Later, when the class had dispersed, I went to the front to have her sign my enrollment form. "Listen, I really appreciate the chance to sit in."

"Why do you want to audit?" she asked. "Do you want to participate or not?"

I was taken aback. "Of course, I would love to enroll. I just didn't think—"

She signed the form and handed it to me. "Enroll then. I'll see you next week."

I'm sure there were many times when my fellow classmates wished they had piped up that first day and objected to my intrusion. The poems that I submitted over the quarter were appalling. They weren't grounded in anything real. Once, I brought in a poem that began with my feeling the pulse in my neck and went on to describe a kind of fish—
bloodfish,
I coined them—that swam through my veins. I had written it at my typewriter at the anatomy department, while Benny sawed off arms and legs across the hall.

When I read the poem out loud in class, a heavy silence fell over the group. I had hope that this was the long inbreath of appreciation. But then a man named Bruce, an accomplished poet, took up my poem, fingering the corners gently as if their sharpness might lend him words. "
Are
there such things as bloodfish?" he finally asked, clearing his throat.

"Well, no," I said, feeling scalded. "I made them up."

Bruce nodded politely. It all made sense to him now.

Years later, I would come across a line from Wallace Stevens that made clear the trouble with my poems. "The imagination," Stevens wrote, "loses vitality when it ceases to adhere to what is real." My real life seemed dull, and I was desperate to make something vivid. To what purpose, I had no idea.

***

Carolyn, as she insisted we call her, didn't seem well, though I couldn't say in what way. Even in the sunshine, her hair gave off little light, and she winced quickly now and then, as if at some internal pain. When I saw her walking across campus with the professor who acted as her patron, an association that he clearly seemed to think reflected well on him, she carried herself with the deliberate gait of someone who has been ill.
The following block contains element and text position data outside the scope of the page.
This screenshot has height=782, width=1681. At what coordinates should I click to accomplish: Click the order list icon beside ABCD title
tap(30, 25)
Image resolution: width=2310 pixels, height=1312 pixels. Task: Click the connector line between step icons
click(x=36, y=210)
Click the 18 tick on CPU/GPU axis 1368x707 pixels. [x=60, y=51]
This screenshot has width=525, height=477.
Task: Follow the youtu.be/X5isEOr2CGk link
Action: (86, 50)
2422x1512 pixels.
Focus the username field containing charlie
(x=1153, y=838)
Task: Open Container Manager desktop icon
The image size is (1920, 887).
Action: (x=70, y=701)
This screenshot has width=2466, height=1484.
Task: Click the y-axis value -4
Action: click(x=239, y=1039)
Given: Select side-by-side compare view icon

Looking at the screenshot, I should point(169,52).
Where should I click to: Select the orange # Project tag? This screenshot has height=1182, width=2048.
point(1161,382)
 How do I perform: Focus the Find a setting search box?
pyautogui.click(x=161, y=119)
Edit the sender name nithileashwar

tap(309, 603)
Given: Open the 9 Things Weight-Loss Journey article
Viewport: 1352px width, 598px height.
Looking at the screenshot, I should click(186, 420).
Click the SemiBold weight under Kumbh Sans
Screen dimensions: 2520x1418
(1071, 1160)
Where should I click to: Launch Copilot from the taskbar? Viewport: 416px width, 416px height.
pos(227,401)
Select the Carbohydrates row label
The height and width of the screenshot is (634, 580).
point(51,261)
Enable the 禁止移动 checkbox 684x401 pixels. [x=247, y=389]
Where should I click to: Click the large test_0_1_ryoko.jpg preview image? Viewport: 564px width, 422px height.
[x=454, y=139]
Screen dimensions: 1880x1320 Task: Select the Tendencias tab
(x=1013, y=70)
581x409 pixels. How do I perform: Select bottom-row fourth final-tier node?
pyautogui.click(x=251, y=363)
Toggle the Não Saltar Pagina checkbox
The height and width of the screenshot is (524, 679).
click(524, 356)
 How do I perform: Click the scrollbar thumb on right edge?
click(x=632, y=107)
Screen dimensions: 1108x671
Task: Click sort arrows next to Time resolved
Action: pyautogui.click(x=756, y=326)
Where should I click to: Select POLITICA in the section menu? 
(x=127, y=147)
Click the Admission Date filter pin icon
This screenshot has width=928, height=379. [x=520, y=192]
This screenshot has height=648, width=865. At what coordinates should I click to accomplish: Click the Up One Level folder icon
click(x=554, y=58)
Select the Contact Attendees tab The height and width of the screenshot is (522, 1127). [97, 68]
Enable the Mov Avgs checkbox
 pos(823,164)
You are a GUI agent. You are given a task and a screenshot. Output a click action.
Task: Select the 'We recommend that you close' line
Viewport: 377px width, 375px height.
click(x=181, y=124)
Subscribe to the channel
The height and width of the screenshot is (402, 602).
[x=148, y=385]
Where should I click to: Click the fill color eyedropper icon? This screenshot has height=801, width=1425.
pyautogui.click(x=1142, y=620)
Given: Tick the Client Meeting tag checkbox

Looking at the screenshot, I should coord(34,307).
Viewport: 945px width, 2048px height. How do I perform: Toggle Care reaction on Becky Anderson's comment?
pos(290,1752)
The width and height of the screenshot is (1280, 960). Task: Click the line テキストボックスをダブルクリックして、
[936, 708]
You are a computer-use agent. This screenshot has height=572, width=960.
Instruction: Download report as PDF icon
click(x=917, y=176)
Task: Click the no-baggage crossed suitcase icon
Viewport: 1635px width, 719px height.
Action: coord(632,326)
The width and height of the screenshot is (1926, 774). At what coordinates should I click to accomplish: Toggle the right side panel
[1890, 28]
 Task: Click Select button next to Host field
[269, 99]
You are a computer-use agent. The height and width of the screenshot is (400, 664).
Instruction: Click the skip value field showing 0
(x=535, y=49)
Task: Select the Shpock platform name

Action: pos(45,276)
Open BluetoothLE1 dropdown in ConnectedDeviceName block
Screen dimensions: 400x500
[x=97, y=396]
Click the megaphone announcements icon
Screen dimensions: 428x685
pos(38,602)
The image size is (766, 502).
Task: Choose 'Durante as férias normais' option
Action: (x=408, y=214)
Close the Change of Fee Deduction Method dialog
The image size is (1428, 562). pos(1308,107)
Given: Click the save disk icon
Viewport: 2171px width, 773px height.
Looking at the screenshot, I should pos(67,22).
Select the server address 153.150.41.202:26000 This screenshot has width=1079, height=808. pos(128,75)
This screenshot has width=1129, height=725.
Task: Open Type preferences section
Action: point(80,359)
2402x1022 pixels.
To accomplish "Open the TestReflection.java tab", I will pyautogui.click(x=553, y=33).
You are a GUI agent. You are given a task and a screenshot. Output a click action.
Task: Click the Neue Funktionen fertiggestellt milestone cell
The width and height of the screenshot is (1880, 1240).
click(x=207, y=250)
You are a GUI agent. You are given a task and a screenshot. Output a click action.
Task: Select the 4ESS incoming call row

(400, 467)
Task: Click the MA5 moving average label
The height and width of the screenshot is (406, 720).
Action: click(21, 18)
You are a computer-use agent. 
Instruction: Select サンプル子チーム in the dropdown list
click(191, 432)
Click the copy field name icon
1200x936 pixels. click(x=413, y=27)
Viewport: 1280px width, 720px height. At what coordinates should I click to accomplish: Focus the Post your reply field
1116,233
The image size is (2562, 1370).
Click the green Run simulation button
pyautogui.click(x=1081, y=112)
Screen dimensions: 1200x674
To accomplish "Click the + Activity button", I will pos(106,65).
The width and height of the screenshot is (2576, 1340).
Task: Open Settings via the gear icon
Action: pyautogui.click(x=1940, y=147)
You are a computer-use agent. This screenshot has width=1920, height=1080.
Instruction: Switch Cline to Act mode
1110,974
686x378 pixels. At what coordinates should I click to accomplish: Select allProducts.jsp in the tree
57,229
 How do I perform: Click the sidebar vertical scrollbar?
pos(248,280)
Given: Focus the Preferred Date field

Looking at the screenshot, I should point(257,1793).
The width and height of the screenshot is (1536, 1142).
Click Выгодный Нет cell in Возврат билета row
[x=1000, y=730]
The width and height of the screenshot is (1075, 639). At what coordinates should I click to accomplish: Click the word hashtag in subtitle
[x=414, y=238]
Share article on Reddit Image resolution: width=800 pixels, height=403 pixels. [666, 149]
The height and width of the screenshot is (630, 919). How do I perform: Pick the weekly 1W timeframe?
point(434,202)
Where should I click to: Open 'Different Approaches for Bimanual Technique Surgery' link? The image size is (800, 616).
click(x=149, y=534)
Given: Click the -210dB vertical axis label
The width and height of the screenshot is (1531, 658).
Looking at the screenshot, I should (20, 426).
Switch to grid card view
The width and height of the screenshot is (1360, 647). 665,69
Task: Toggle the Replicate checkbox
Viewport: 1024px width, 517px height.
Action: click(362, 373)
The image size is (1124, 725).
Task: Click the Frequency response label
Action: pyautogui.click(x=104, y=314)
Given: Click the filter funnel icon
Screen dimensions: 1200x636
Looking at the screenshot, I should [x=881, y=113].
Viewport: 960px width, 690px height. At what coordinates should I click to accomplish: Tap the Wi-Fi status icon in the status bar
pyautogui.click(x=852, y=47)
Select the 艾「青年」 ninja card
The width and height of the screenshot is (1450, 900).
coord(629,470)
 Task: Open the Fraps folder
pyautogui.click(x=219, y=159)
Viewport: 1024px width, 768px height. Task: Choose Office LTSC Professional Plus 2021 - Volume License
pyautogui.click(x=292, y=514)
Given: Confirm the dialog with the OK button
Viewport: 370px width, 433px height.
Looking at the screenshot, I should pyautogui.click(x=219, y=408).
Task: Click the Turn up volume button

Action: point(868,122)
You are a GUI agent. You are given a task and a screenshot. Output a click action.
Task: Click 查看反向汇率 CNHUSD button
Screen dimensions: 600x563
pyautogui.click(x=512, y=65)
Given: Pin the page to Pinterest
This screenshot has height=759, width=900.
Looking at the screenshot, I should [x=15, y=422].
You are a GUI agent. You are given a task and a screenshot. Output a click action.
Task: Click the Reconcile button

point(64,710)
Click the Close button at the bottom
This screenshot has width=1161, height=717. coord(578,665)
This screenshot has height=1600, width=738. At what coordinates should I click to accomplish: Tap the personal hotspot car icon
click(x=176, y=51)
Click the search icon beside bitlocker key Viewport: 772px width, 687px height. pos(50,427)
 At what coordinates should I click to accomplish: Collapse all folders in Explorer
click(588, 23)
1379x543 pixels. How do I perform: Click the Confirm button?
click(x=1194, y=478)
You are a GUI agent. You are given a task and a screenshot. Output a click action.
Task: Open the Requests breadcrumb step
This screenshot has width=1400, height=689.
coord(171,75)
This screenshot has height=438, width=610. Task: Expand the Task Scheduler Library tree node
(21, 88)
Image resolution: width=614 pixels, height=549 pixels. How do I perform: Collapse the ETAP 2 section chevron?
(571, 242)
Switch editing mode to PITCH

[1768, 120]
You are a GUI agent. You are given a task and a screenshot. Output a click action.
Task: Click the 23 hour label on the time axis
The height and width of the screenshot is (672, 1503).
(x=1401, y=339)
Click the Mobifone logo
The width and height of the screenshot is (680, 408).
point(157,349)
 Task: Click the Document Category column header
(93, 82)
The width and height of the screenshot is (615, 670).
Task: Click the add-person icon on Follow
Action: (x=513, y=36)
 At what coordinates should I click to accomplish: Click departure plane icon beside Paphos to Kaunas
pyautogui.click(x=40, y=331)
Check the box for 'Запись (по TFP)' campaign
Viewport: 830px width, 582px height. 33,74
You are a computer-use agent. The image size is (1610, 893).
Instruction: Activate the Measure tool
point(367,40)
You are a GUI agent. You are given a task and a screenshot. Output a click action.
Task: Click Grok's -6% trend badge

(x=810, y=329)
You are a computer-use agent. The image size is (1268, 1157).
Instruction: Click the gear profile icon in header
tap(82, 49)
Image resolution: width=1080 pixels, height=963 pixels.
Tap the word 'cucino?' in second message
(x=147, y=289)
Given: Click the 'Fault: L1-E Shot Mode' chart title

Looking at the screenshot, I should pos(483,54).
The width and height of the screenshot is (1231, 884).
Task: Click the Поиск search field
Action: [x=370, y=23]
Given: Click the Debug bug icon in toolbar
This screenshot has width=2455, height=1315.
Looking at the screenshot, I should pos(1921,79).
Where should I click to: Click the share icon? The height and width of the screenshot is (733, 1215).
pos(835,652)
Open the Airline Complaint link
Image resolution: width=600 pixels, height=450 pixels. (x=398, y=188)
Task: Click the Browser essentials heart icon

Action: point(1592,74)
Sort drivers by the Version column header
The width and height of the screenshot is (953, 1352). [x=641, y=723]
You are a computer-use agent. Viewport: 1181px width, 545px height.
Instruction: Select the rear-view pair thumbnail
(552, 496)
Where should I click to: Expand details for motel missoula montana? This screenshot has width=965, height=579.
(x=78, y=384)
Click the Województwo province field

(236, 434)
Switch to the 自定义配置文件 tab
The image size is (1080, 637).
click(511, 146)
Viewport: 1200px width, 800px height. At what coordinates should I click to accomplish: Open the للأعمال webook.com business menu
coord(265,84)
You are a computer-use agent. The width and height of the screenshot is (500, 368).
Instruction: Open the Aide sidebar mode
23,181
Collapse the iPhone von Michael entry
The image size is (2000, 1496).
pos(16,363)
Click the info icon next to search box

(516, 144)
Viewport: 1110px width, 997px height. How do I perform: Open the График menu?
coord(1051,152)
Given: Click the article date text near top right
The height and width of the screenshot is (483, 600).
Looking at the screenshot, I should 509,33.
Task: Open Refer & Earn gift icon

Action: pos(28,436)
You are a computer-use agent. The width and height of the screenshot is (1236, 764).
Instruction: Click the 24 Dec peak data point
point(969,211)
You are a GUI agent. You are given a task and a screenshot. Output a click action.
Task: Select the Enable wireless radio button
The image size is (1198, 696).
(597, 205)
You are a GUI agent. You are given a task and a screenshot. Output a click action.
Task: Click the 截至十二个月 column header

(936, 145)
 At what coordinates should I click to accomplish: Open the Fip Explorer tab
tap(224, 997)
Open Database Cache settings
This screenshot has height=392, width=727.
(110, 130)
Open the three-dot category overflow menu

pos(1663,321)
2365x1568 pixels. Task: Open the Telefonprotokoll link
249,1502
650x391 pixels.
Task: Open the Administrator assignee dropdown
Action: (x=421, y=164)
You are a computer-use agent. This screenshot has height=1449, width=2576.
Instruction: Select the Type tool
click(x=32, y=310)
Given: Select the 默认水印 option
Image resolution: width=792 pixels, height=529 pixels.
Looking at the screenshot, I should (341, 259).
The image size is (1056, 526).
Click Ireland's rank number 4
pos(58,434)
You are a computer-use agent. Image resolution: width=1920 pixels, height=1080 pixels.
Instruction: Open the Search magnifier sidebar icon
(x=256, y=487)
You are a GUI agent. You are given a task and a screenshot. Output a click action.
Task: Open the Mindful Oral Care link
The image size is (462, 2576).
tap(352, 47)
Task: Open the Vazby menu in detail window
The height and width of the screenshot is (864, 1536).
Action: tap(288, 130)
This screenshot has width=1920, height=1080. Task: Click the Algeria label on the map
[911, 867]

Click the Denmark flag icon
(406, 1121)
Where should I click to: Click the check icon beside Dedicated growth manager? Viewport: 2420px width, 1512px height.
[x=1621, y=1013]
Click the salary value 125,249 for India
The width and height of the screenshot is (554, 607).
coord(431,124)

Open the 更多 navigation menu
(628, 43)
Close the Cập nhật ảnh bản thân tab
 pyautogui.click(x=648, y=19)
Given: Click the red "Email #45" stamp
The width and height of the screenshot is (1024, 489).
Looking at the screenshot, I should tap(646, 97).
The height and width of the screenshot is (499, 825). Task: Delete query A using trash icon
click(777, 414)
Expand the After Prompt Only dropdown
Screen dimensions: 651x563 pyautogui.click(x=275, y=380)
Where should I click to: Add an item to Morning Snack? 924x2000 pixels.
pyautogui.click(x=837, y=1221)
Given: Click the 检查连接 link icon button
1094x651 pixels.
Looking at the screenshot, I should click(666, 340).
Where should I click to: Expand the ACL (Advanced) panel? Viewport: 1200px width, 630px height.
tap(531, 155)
I imagined it might have been an illness picked up on one of her far-flung journeys. She had been on a tour of some of the world's war zones—El Salvador, South Africa, Beirut—and she seemed steeped in their desperate moods. Now and then she'd let a story slip out: while in Soweto, her husband, a photojournalist, saw a man tied up by a rival faction, ringed by old tires, and set on fire. This friend had been tortured, that one jailed.

Her poems took up these stories, and it was something she'd taken flack for—writing of material not her own. But what I took away from her poetry was not politics but language, the shapeliness of her phrases.